With this, and after the relative silence of the international media, we are almost reaching saturation point for analytical pieces. Even le Figaro is doing the honours, and discussing the prospects for the euro. Throughout Europe, and also in Germany, it says, there is: "An implicit confirmation that Europe is preparing a backup plan in case of a Greek exit from the euro".

The Italians are also pitching in, with comment, the Corriere della Sera rejoicing in the news that the ratings agency Moody's thinks that the crisis will be over in Italy by 2013.

Countries such as Greece and Ireland may take until 2016 to complete their program of fiscal consolidation, says the agency. But Italy, Spain and Portugal may be able to get out of the state of affairs by 2013 if they are able to apply fully the reforms adopted so far.

The Italian press is specially interesting, as both la Republica and la Stampa contradict Ambrose's assertion that Germany has bought the ECB's bond purchase package. La Stampa actually says that both "Berlin and the Bundesbank" oppose the ECB.

Incidentally, we learn that the Failygraph offered two version of the headlines for  Ambrose's piece. On the web, it was: "Germany backs Draghi bond plan against Bundesbank", but in the print edition it became: "Germany's man at the ECB backs bond plan". If it is any help, Faz headlined: "ECB and Bundesbank drift apart".

However, Lüder Gerken, chairman of the Freiburg Centre for European Policy, is perhaps the most forthright about the ECB. The plan is no way out of the debt crisis, he says. It can't solve the problems that led to the euro-crisis, or solve the balance of payments crisis. The ECB is now trapped in a dead end, he adds.
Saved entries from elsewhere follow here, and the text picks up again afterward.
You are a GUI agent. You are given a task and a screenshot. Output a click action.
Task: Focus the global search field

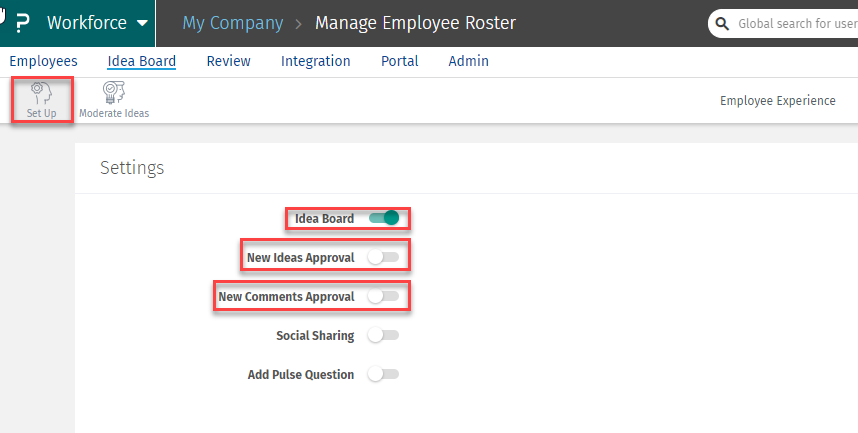[795, 23]
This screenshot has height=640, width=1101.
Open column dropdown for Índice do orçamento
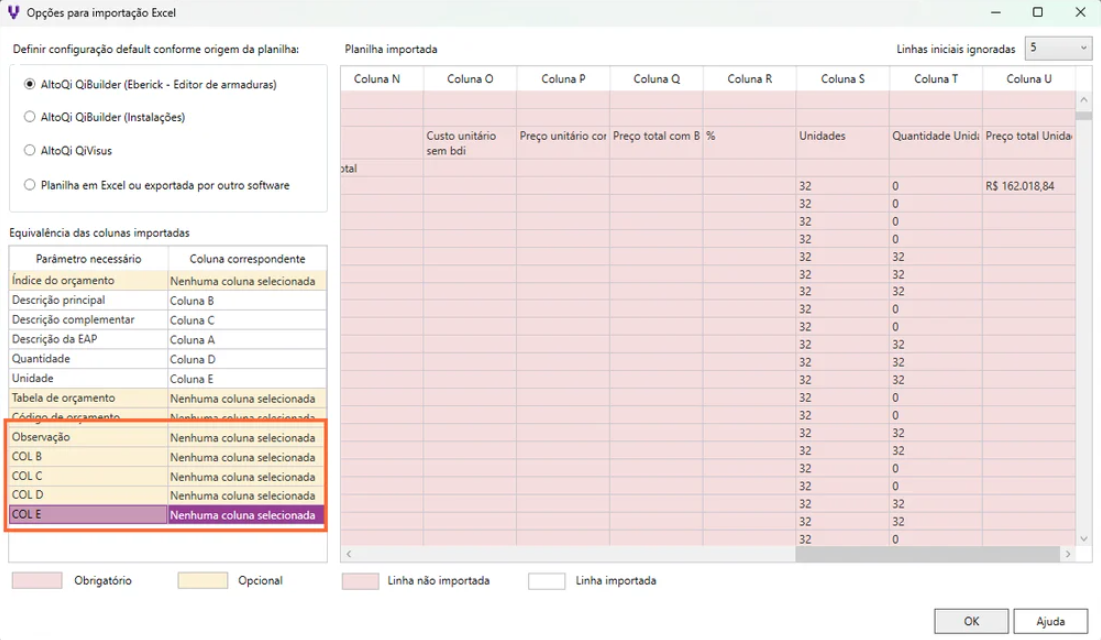[246, 281]
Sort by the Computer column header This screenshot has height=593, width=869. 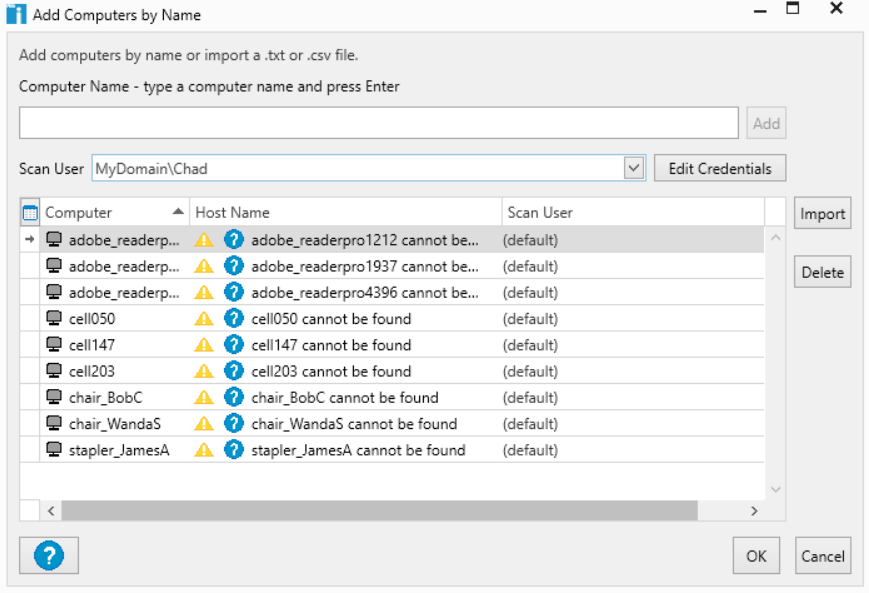[x=115, y=212]
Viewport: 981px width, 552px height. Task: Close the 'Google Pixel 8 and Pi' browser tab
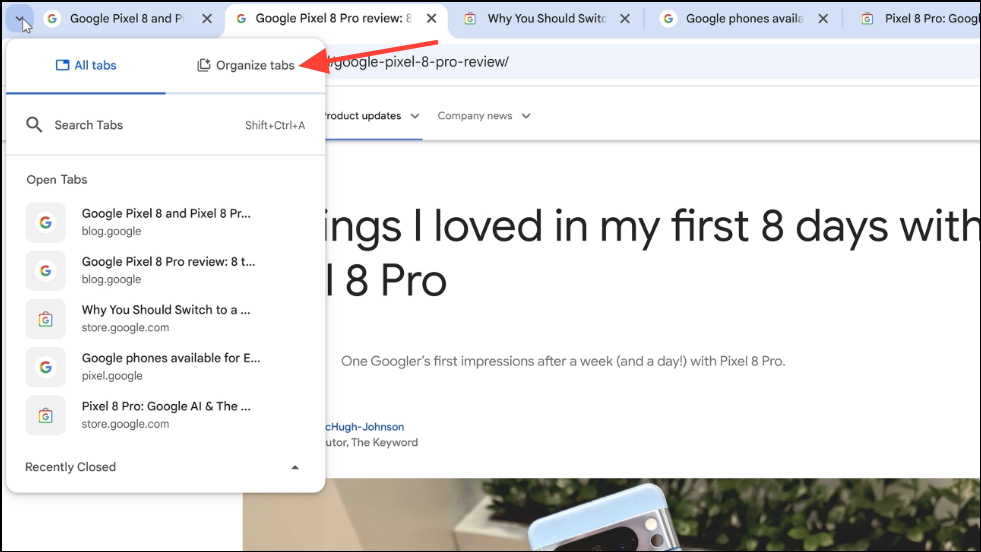pos(206,19)

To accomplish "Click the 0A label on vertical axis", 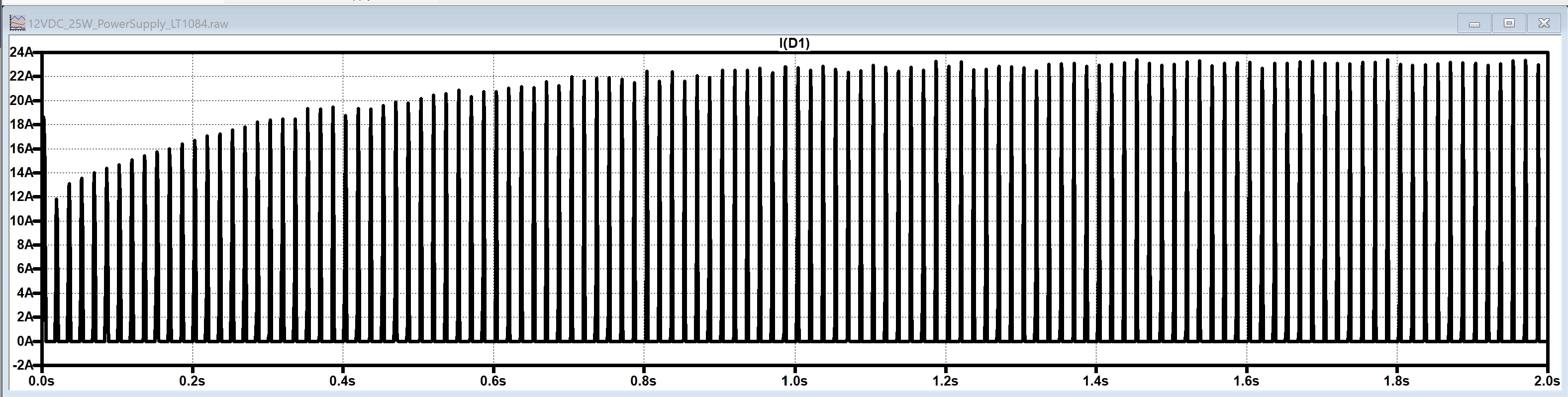I will point(24,341).
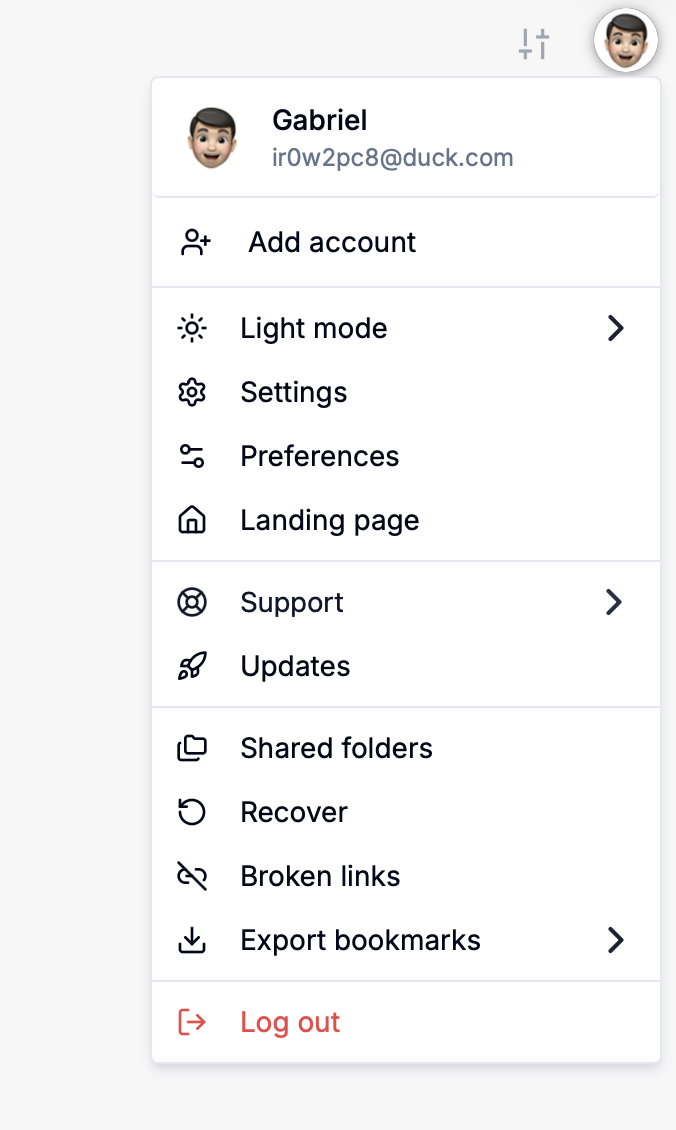
Task: Open Shared folders from the menu
Action: pos(406,748)
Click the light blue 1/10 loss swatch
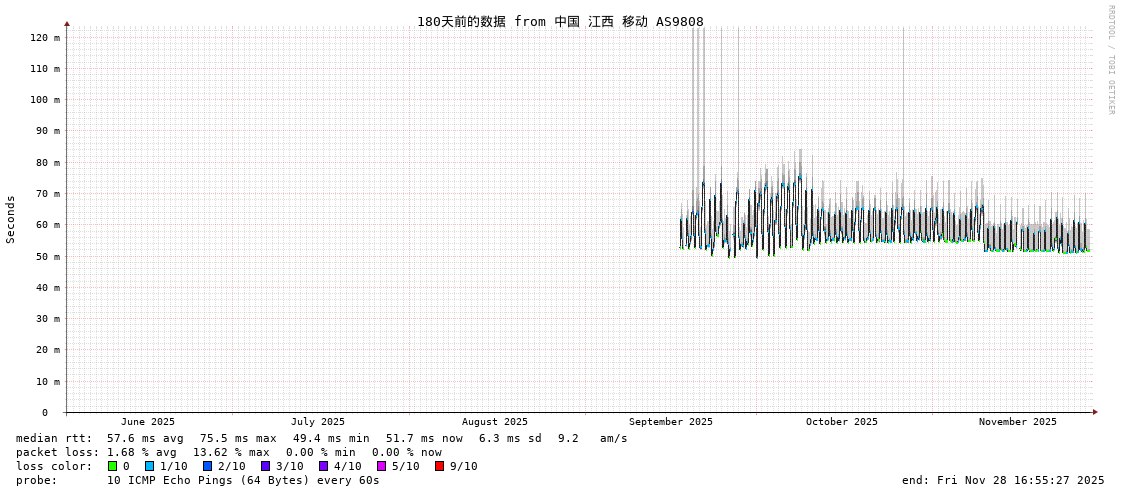This screenshot has height=494, width=1121. 149,466
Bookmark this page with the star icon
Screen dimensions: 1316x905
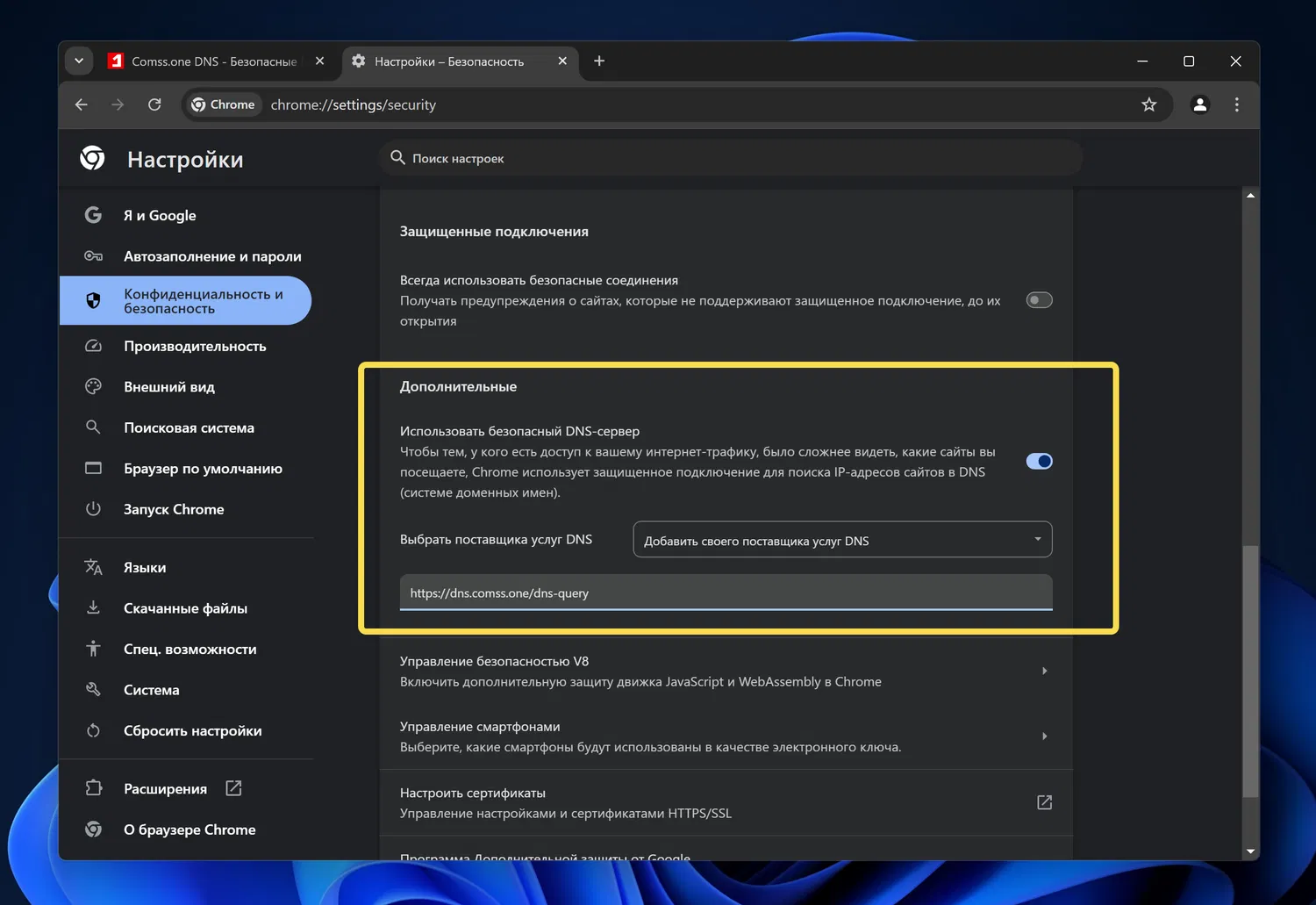pos(1148,104)
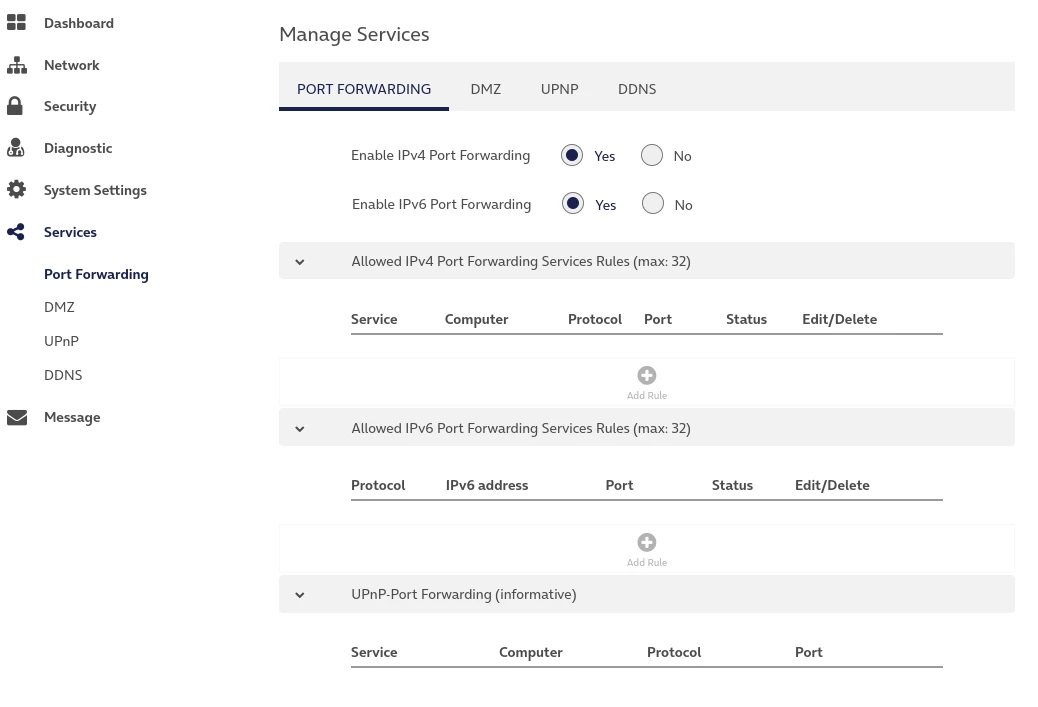Disable IPv6 Port Forwarding with No
1038x707 pixels.
[x=653, y=204]
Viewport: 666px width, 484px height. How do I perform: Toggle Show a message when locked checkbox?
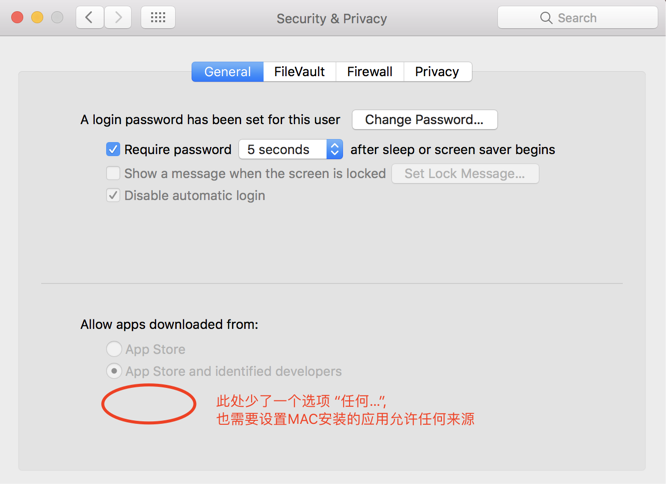coord(113,173)
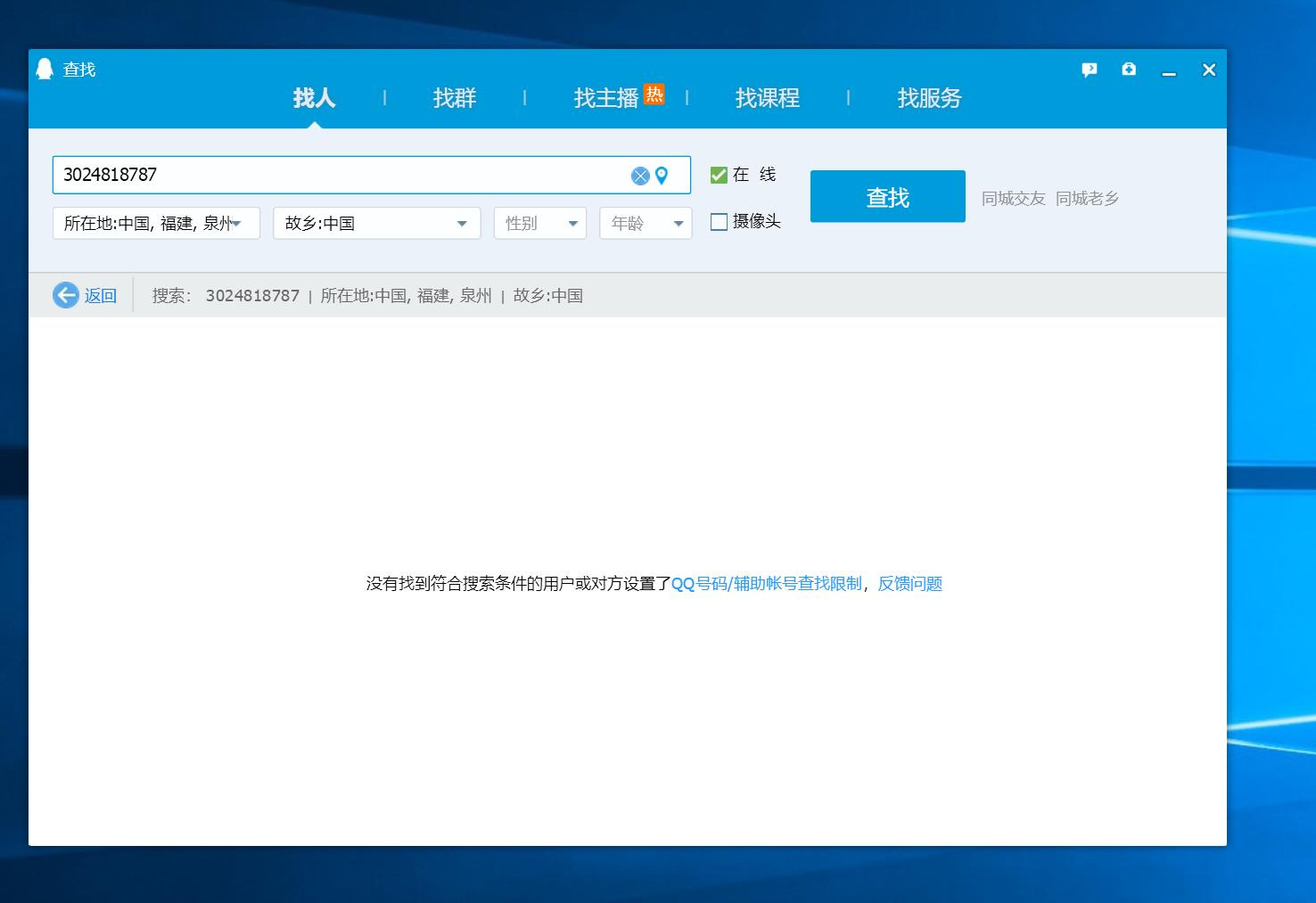
Task: Minimize the 查找 window
Action: tap(1169, 70)
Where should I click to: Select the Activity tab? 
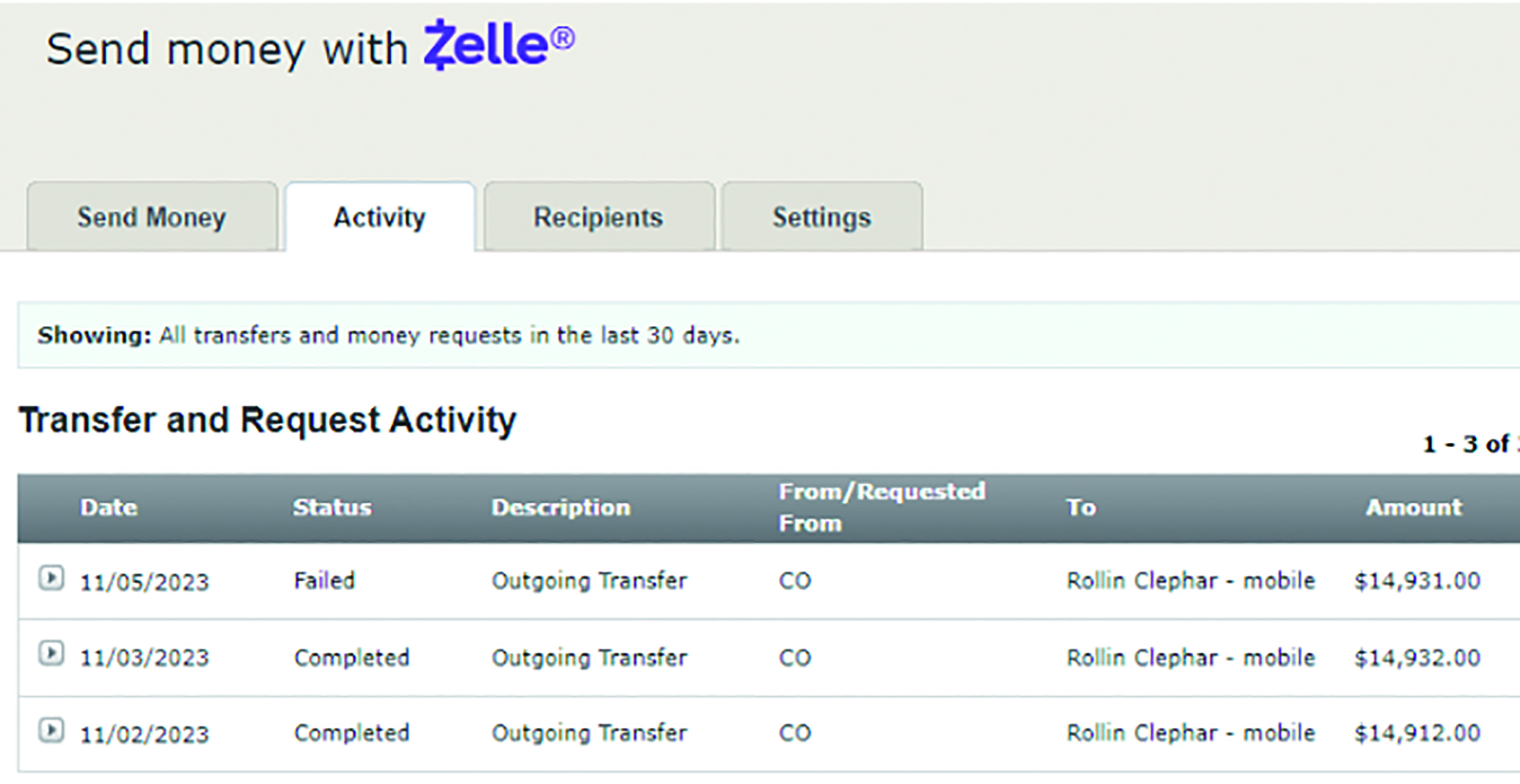point(379,217)
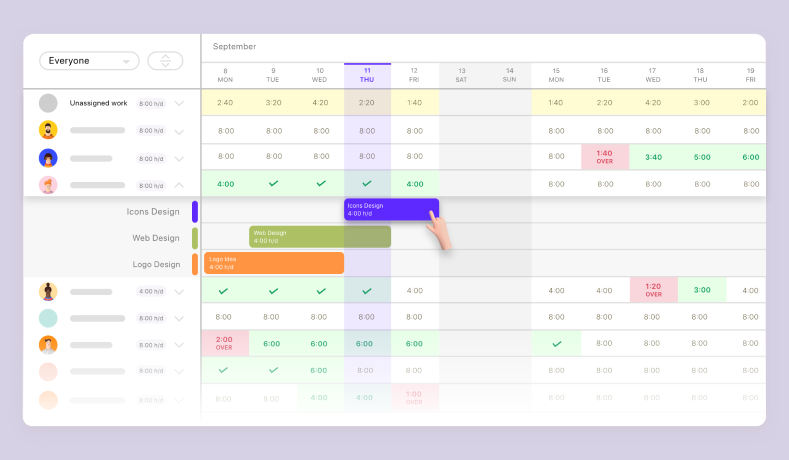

It is getting to the state now, where all the positions have been stated, and although the volume of comment is not abating, additional commentators such as Martin Walser – who sees the break-up of the euro as a "nightmare scenario" – have very little new to offer.

Effectively, we are back where we were with the Booker piece, with Handelsblatt telling us: "Greece is at the mercy of German politics", then writing of the "hot autumn" of the euro-rescuer.

What we really need says Frank Schäffler are rules for withdrawal and expulsion. A lot of people would agree with him. Had they been in place by now, Greece would be selling package holidays in drachmas.